蔡襄・謝賜御書詩表(北宋・1052年)

蔡襄 謝賜御書詩表

<謝賜御書詩表>(しゃしぎょしょしひょう)は、北宋時代の蔡襄(さいじょう)が皇祐4年(1052年)に書いた楷書の作。台東区立書道博物館が所蔵している。晋時代の王羲之の書風の影響が窺える。

 蔡襄は仁宗皇帝(在位1022〜1063)の寵任を受け、蔡襄の字(あざな)である「君謨(くんぼ)」の字を仁宗皇帝に御書されて賜った。その珠遇に感激した蔡襄が、君恩に感謝するために奉ったのがこの<謝賜御書詩表>である。

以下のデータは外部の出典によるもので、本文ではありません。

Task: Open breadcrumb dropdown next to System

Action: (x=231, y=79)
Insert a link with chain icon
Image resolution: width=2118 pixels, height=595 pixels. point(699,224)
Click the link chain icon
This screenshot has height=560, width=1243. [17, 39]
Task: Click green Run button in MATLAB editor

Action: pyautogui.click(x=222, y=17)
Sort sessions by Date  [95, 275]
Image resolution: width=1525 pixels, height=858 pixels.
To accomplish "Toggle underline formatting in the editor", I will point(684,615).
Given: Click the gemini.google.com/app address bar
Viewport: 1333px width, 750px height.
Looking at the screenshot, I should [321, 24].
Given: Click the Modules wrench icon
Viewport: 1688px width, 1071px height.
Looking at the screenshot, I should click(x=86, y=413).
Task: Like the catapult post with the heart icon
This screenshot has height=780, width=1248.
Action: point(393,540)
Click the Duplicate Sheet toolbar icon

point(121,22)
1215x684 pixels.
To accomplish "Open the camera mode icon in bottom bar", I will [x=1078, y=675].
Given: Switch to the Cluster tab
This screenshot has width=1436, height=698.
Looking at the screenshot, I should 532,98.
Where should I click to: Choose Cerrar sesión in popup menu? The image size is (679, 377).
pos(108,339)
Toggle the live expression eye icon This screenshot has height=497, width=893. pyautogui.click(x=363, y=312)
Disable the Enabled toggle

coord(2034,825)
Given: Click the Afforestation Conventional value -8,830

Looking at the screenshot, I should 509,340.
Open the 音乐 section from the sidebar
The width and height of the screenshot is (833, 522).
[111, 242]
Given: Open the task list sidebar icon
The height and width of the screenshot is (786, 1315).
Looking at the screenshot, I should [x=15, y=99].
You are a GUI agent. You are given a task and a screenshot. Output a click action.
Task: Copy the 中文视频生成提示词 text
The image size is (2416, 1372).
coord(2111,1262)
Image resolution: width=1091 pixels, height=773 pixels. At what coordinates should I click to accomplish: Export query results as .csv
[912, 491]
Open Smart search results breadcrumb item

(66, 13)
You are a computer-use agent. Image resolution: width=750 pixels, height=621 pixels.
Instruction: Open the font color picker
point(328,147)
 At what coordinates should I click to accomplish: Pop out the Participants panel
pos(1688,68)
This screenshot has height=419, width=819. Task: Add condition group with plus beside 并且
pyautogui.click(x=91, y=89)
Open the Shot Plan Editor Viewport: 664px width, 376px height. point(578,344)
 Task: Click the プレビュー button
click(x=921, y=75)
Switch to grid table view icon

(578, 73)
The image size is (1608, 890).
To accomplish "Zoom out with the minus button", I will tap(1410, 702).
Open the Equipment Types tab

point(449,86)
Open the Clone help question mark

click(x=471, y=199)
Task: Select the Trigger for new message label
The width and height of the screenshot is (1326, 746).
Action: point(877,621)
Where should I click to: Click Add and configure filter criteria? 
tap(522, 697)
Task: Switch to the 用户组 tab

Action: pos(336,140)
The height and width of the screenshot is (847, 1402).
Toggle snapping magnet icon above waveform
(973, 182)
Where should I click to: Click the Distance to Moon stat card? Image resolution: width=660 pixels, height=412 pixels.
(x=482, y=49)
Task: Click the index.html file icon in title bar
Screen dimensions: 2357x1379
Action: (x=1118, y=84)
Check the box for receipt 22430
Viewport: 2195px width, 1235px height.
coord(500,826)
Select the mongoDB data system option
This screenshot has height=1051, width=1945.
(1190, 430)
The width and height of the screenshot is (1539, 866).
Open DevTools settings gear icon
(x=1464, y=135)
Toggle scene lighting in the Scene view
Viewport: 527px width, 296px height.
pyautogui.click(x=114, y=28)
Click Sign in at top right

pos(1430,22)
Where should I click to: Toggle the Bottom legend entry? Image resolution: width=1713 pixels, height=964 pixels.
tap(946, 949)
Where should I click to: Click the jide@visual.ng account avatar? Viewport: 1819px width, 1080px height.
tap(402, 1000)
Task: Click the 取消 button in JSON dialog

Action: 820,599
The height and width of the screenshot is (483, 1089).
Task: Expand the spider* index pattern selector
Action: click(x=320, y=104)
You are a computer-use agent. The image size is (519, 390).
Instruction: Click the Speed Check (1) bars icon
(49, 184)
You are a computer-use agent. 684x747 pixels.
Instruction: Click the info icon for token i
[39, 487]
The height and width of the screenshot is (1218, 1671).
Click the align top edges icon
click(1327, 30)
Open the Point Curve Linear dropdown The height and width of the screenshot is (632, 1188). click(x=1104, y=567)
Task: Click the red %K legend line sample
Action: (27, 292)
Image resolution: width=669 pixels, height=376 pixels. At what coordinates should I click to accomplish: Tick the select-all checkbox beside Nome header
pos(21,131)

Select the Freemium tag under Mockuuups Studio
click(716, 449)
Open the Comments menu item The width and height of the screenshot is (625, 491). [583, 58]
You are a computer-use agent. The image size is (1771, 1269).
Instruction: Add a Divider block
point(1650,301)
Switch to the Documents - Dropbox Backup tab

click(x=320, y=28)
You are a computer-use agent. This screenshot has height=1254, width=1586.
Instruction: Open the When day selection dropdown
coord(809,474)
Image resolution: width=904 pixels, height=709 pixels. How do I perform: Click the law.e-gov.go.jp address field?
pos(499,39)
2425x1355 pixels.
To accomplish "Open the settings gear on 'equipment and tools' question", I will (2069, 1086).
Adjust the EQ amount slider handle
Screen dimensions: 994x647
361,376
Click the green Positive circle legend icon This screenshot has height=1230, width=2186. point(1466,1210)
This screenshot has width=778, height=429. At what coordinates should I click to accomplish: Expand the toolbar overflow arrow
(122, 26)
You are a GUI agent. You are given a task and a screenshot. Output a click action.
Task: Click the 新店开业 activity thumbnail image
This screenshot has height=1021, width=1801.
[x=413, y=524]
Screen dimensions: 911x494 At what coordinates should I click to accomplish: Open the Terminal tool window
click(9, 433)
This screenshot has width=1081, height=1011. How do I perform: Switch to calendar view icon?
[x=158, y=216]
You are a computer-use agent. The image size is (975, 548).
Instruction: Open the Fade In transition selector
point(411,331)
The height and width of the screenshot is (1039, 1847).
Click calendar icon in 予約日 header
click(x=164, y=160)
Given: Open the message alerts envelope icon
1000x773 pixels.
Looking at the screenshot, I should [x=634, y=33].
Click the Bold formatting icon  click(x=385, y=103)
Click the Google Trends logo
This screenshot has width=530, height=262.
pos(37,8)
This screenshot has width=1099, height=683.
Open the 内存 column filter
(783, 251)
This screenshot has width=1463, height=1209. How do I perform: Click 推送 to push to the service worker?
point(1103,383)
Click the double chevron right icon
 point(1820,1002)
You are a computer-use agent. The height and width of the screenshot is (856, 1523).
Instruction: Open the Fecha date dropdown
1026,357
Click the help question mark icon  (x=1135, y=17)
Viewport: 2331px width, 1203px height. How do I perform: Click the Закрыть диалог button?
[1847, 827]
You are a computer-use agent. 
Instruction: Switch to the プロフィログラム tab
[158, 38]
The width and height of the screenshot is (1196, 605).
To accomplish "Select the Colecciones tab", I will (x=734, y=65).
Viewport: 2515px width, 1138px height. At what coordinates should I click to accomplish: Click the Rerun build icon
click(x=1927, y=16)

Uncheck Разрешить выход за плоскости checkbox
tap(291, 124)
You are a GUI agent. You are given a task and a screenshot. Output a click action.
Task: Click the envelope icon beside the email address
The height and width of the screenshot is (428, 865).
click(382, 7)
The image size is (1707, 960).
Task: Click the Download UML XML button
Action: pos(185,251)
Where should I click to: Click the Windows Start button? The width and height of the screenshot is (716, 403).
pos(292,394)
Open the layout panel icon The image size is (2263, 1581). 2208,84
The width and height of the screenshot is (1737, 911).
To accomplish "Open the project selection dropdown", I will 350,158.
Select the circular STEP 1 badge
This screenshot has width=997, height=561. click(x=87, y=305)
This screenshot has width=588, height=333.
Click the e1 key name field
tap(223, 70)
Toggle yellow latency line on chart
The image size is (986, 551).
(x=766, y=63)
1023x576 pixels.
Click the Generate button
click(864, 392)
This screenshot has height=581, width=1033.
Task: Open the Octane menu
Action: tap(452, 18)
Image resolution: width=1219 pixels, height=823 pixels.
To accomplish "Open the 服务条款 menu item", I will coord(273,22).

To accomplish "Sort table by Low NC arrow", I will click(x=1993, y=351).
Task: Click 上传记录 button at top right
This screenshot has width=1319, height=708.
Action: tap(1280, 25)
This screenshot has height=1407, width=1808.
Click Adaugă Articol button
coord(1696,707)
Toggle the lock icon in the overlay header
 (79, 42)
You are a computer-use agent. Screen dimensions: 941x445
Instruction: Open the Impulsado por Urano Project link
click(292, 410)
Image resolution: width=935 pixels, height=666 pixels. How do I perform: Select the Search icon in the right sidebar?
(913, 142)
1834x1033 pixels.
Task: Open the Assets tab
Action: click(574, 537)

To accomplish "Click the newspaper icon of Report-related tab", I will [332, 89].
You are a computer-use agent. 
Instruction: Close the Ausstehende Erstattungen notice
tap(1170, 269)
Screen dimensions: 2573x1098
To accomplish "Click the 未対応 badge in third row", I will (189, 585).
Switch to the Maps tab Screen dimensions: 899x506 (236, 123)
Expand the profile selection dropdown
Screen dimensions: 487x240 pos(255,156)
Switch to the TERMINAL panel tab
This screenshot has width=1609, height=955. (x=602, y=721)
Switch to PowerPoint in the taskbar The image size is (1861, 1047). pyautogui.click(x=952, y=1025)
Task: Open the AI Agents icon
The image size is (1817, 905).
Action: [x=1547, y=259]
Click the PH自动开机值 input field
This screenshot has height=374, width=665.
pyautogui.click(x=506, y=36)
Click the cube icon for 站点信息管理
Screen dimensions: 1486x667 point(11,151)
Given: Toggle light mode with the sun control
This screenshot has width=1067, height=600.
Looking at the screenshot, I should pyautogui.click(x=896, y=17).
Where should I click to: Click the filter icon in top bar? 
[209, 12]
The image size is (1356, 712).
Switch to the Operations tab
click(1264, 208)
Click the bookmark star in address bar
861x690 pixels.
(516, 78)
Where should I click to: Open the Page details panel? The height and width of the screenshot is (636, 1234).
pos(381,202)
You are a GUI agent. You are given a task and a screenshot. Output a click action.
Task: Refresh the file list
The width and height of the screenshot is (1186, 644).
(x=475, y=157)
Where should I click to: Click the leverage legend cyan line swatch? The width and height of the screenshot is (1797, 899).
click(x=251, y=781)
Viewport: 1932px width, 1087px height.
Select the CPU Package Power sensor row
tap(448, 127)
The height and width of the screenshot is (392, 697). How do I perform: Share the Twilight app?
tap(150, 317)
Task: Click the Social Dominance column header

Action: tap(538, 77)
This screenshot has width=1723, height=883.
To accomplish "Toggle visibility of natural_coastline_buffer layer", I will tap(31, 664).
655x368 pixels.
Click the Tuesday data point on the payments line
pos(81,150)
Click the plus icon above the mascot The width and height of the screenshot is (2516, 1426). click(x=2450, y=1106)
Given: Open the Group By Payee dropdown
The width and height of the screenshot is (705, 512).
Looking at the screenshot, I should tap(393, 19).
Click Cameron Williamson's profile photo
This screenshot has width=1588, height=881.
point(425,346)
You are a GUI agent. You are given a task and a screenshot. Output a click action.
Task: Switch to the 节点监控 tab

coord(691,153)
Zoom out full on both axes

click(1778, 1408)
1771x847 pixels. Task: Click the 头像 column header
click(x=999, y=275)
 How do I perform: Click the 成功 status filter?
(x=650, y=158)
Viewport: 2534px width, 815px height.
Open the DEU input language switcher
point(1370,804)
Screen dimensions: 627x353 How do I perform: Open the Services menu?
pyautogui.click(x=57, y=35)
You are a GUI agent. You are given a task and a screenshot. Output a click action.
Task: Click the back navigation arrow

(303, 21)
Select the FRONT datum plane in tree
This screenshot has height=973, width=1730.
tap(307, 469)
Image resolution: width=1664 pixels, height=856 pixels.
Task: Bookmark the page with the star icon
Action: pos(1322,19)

 蔡襄(1012〜1067年)は、興化仙遊(福建省)の人。字は君謨。宋代の蘇軾(そしょく)・黄庭堅(こうていけん)・米ふつと共に「宋の四大家」と称される。初めは蔡襄ではなく蔡京(さいけい)を指していたが、人物の評判が悪く、蔡襄を指すようになったともいわれる。

 なお、台東区立書道博物館は、唐代の顔真卿の名作である<自書告身帖>(じしょこくしんじょう)を所蔵しているが、<自書告身帖>には蔡襄の書いた跋文がある。この跋文は顔真卿の書風に酷似しており、顔真卿の影響も窺われる。